:: Exercise input
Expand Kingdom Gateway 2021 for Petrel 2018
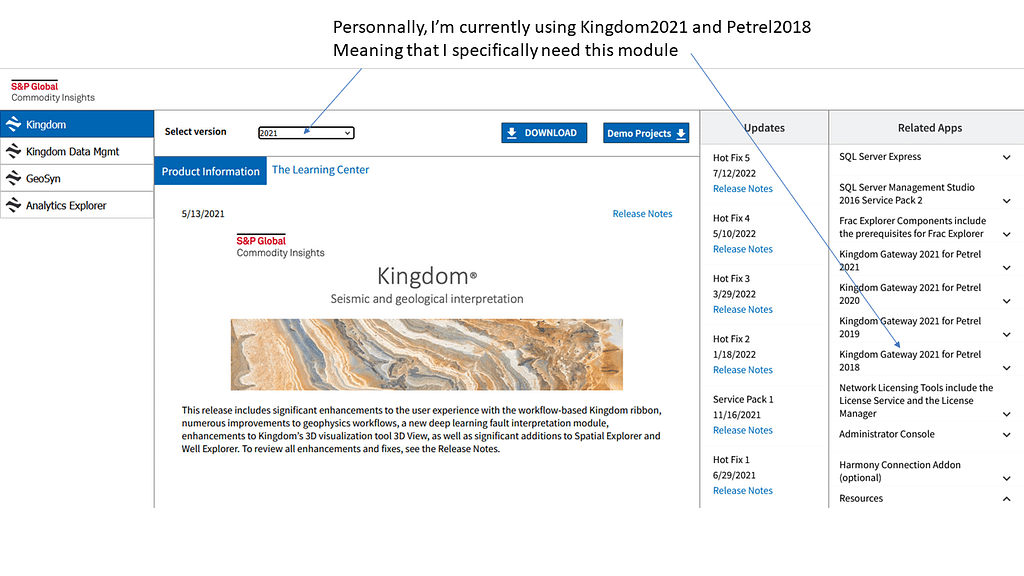 coord(1006,368)
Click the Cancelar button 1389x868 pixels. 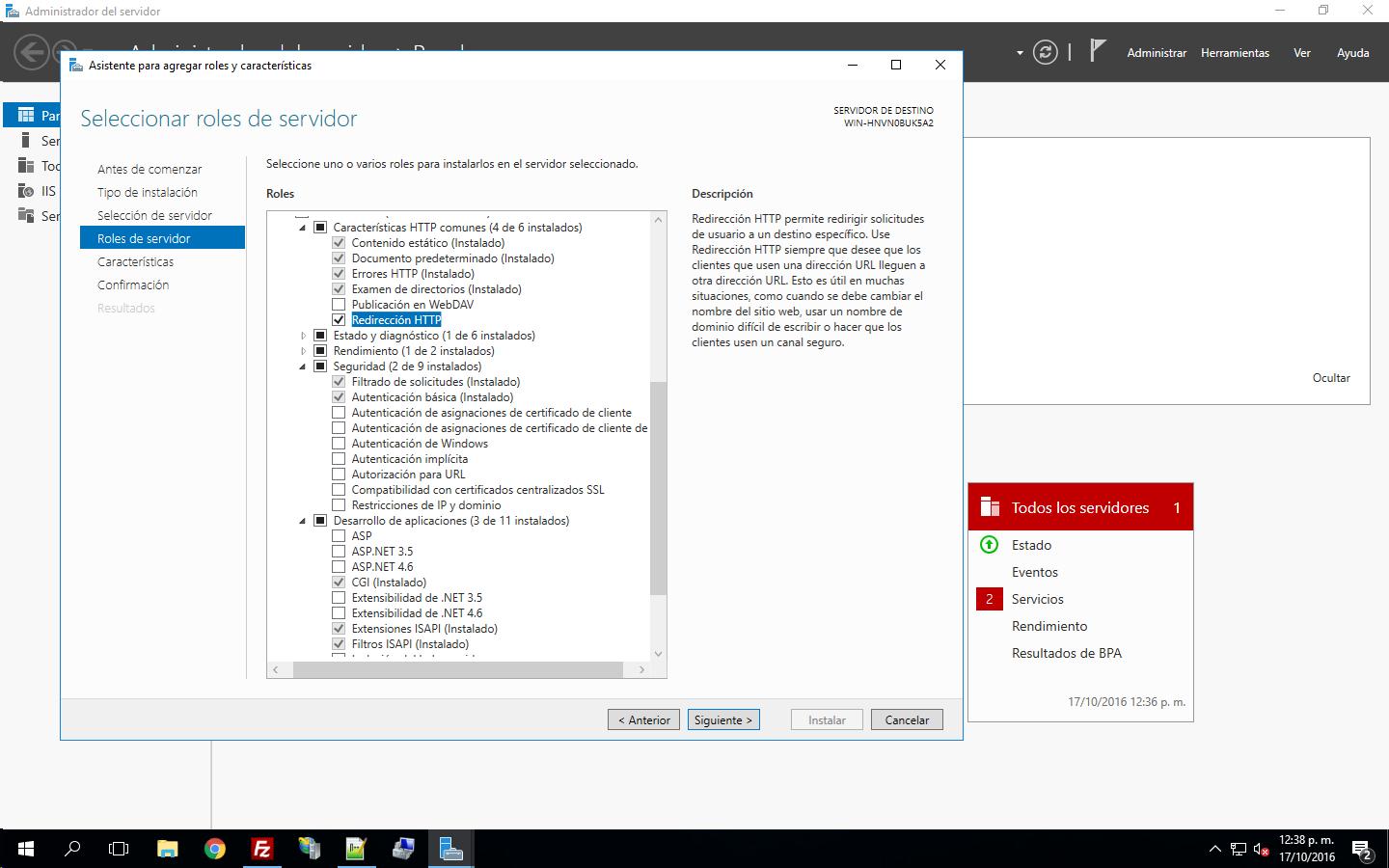(907, 719)

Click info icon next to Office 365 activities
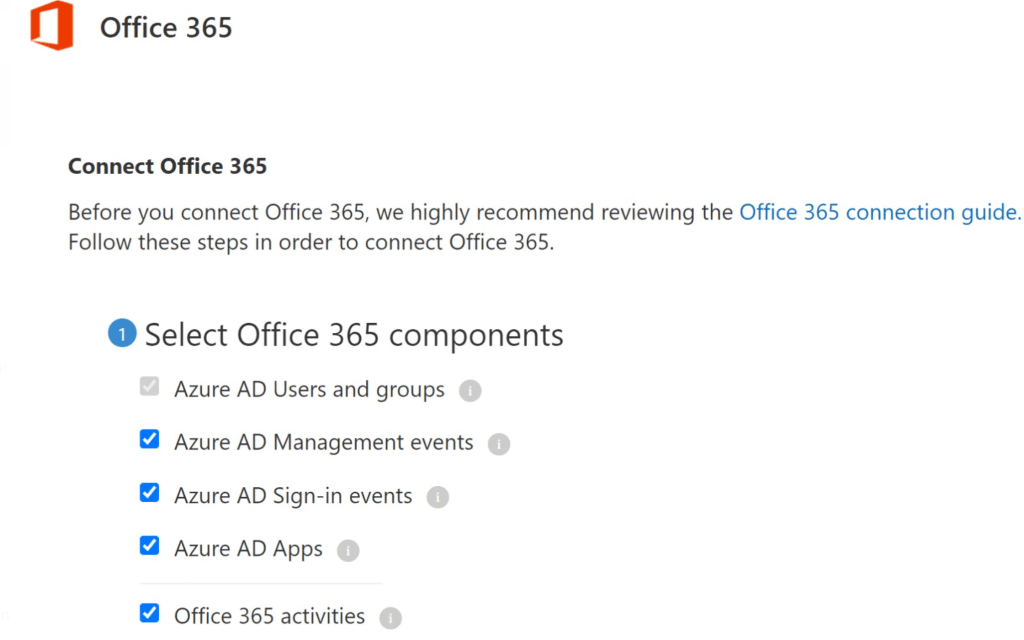pos(390,618)
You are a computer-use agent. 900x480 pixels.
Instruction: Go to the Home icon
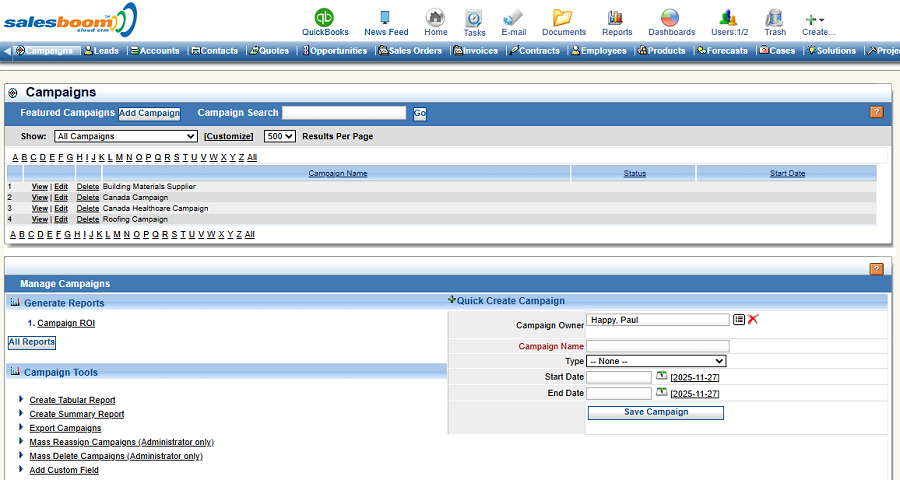click(x=435, y=18)
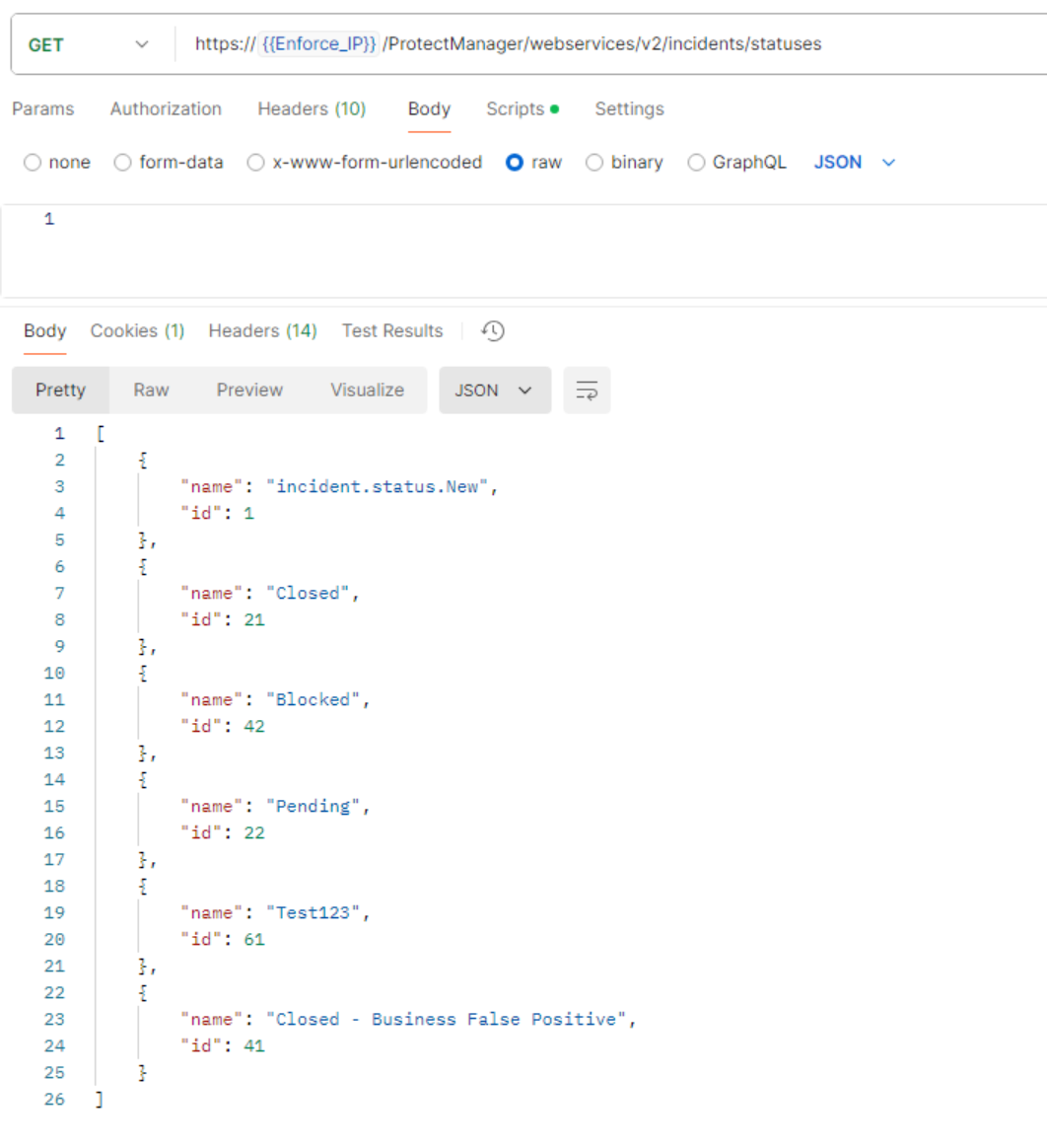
::::
Task to carry out: Skip every picture. Repeat word for word the lines from the line holding "You are a computer-use agent. 900x480 pixels." through the end of the entries above.

Reply:
You are a computer-use agent. 900x480 pixels.
Instruction: Go to the Home icon
click(x=435, y=18)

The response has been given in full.